> _EXTRACTED INFORMATION_
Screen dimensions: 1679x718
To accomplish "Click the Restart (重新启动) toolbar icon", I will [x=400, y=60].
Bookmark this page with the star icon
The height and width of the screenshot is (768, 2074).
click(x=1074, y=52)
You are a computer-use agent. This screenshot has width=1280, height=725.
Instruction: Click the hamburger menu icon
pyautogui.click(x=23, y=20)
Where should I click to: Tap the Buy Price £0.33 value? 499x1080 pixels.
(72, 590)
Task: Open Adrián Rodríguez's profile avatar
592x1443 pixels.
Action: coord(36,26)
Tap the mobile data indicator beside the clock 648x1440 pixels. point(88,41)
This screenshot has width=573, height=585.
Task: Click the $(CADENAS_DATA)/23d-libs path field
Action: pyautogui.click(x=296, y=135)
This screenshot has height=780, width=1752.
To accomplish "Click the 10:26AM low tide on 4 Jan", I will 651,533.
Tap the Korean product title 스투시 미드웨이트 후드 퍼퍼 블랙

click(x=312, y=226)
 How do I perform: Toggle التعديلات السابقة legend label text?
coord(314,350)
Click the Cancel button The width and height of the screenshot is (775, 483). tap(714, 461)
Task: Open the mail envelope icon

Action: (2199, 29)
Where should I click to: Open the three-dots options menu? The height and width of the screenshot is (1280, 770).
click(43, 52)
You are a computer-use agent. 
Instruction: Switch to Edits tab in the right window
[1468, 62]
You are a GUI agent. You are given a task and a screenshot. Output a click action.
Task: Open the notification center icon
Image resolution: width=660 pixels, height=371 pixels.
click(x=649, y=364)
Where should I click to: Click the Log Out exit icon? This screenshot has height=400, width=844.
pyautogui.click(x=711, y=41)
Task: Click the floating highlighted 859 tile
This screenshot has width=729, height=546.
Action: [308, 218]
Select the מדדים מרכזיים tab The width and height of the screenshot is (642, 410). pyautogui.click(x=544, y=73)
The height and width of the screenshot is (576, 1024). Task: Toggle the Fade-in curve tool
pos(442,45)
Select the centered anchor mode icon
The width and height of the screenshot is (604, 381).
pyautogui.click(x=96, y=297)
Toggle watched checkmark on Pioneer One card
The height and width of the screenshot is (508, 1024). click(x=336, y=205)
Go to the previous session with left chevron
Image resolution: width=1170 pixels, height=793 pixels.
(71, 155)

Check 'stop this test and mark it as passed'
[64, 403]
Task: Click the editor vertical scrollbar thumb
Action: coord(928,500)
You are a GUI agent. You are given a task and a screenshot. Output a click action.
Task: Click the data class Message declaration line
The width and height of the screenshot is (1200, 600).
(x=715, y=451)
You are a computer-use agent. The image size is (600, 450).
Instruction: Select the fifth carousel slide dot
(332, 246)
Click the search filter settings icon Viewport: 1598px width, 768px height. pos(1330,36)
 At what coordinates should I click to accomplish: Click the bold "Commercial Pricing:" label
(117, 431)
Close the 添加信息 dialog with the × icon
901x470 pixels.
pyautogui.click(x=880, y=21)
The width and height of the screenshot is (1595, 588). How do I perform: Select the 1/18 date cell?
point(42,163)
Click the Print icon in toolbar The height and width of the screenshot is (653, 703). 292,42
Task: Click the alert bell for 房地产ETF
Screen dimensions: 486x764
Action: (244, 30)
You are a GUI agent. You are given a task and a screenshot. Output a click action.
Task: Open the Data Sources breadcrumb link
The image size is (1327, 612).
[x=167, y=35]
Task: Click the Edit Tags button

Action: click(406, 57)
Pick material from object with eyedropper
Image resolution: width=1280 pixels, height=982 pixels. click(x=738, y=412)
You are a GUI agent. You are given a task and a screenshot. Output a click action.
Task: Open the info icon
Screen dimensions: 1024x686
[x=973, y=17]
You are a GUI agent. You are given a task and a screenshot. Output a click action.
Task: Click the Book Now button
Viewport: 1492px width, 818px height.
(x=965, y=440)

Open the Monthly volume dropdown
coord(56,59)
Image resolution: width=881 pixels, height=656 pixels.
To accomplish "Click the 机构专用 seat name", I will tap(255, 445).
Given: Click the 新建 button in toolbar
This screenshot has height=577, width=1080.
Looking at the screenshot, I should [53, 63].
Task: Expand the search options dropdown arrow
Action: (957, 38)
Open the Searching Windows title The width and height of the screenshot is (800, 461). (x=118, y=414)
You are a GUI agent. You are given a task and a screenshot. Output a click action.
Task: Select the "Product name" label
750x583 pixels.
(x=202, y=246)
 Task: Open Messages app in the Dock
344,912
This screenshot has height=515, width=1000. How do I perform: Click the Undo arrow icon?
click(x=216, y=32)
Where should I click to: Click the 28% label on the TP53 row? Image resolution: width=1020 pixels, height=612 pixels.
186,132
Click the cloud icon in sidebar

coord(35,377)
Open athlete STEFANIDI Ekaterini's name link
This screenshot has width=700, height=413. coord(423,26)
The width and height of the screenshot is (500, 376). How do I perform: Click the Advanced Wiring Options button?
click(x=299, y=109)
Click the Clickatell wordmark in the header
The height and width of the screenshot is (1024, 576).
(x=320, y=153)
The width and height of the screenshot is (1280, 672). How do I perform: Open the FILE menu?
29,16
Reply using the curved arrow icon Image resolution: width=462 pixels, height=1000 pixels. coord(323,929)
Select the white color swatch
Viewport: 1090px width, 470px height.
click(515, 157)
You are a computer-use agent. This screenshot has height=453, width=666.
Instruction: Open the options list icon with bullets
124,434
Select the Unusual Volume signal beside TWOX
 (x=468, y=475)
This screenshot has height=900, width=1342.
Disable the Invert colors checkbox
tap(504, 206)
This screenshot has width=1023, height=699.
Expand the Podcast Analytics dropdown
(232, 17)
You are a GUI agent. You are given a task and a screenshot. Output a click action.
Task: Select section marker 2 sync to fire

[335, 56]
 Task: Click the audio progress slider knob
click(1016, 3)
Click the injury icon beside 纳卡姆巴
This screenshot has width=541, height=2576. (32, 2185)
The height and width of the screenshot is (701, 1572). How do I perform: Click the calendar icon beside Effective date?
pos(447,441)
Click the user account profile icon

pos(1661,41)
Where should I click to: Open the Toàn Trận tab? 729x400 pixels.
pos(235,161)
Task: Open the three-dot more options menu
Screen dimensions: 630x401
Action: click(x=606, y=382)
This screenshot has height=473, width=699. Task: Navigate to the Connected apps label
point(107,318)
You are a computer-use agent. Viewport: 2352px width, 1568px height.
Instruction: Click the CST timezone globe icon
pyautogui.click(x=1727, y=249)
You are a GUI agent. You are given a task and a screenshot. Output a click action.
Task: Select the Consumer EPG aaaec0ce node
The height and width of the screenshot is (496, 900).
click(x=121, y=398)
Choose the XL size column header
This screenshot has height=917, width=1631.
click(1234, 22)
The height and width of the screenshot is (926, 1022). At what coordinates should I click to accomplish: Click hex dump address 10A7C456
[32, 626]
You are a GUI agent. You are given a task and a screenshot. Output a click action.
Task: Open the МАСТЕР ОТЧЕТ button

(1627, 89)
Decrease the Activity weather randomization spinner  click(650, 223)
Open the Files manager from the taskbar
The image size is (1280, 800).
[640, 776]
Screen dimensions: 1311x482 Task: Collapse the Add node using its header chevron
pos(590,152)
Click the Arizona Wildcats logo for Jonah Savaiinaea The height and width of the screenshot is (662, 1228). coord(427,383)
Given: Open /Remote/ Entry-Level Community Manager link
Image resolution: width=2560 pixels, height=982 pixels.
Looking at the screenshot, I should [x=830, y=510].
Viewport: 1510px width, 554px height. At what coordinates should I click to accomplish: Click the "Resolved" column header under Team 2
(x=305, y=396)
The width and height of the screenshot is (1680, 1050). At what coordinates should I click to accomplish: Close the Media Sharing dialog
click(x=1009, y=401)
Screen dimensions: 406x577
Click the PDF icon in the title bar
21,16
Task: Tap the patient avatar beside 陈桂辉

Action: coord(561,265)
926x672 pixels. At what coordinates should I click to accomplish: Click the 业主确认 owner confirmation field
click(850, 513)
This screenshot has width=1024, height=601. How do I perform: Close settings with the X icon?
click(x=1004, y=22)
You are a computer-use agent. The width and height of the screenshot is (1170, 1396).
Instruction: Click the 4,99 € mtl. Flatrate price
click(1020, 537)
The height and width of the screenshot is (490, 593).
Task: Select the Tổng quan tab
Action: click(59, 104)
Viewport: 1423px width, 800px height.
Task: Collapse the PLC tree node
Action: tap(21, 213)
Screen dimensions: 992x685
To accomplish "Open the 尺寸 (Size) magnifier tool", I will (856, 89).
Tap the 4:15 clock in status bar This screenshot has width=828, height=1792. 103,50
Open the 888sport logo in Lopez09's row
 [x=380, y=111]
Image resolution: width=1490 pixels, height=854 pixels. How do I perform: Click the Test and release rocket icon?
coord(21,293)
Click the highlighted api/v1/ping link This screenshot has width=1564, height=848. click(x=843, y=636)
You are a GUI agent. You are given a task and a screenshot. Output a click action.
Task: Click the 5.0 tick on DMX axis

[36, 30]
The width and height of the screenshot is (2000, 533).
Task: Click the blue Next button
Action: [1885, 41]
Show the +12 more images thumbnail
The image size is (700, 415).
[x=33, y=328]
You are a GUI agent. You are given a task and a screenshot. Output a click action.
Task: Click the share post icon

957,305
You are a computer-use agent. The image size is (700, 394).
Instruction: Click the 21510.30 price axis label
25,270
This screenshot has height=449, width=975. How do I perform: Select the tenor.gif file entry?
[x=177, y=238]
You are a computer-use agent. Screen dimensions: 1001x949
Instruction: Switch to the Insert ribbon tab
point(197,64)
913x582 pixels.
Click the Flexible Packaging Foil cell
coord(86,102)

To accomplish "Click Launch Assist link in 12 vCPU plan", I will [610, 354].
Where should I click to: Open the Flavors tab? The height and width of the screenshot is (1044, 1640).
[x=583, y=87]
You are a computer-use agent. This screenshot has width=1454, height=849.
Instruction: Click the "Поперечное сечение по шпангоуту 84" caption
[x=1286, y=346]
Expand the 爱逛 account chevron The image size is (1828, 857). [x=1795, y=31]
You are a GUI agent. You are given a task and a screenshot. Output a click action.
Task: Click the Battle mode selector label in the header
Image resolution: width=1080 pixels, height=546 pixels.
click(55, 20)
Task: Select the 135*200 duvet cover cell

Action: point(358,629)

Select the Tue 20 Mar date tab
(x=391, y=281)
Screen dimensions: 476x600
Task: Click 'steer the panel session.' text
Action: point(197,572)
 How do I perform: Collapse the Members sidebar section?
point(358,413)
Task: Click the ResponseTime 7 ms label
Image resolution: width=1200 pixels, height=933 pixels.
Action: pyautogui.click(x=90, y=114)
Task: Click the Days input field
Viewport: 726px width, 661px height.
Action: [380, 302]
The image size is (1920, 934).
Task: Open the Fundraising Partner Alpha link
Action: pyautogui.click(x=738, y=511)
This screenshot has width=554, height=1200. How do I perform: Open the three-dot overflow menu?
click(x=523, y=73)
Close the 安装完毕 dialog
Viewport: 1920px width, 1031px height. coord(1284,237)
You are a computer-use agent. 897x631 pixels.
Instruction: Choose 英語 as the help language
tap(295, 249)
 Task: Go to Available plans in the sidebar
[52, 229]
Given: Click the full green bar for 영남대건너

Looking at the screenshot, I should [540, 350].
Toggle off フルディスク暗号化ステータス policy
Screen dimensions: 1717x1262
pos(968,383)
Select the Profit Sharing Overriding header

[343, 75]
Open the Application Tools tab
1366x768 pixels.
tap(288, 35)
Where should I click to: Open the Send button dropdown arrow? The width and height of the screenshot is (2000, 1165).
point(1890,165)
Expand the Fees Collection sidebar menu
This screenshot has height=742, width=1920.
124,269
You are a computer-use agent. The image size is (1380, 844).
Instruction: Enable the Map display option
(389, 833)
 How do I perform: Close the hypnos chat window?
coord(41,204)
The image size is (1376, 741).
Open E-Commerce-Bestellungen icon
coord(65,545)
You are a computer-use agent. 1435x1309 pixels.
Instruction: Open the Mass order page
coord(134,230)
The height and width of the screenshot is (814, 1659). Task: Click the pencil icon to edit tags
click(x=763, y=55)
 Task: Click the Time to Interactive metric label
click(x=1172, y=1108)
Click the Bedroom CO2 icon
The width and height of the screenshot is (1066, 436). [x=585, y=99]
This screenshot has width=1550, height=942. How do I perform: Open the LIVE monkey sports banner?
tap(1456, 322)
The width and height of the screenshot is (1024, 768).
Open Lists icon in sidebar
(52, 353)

> _ABOUT THIS TASK_
Using only the listing above, restate exactly the lines from the line containing "Task: Click the 5.0 tick on DMX axis" through the line containing "Task: Click the Days input field", both included.

> _ANSWER TO THE EXERCISE_
Task: Click the 5.0 tick on DMX axis

[36, 30]
The width and height of the screenshot is (2000, 533).
Task: Click the blue Next button
Action: [1885, 41]
Show the +12 more images thumbnail
The image size is (700, 415).
[x=33, y=328]
You are a GUI agent. You are given a task and a screenshot. Output a click action.
Task: Click the share post icon

957,305
You are a computer-use agent. The image size is (700, 394).
Instruction: Click the 21510.30 price axis label
25,270
This screenshot has height=449, width=975. How do I perform: Select the tenor.gif file entry?
[x=177, y=238]
You are a computer-use agent. Screen dimensions: 1001x949
Instruction: Switch to the Insert ribbon tab
point(197,64)
913x582 pixels.
Click the Flexible Packaging Foil cell
coord(86,102)

To accomplish "Click Launch Assist link in 12 vCPU plan", I will [610, 354].
Where should I click to: Open the Flavors tab? The height and width of the screenshot is (1044, 1640).
[x=583, y=87]
You are a computer-use agent. This screenshot has width=1454, height=849.
Instruction: Click the "Поперечное сечение по шпангоуту 84" caption
[x=1286, y=346]
Expand the 爱逛 account chevron The image size is (1828, 857). [x=1795, y=31]
You are a GUI agent. You are given a task and a screenshot. Output a click action.
Task: Click the Battle mode selector label in the header
Image resolution: width=1080 pixels, height=546 pixels.
click(55, 20)
Task: Select the 135*200 duvet cover cell

Action: point(358,629)

Select the Tue 20 Mar date tab
(x=391, y=281)
Screen dimensions: 476x600
Task: Click 'steer the panel session.' text
Action: point(197,572)
 How do I perform: Collapse the Members sidebar section?
point(358,413)
Task: Click the ResponseTime 7 ms label
Image resolution: width=1200 pixels, height=933 pixels.
Action: pyautogui.click(x=90, y=114)
Task: Click the Days input field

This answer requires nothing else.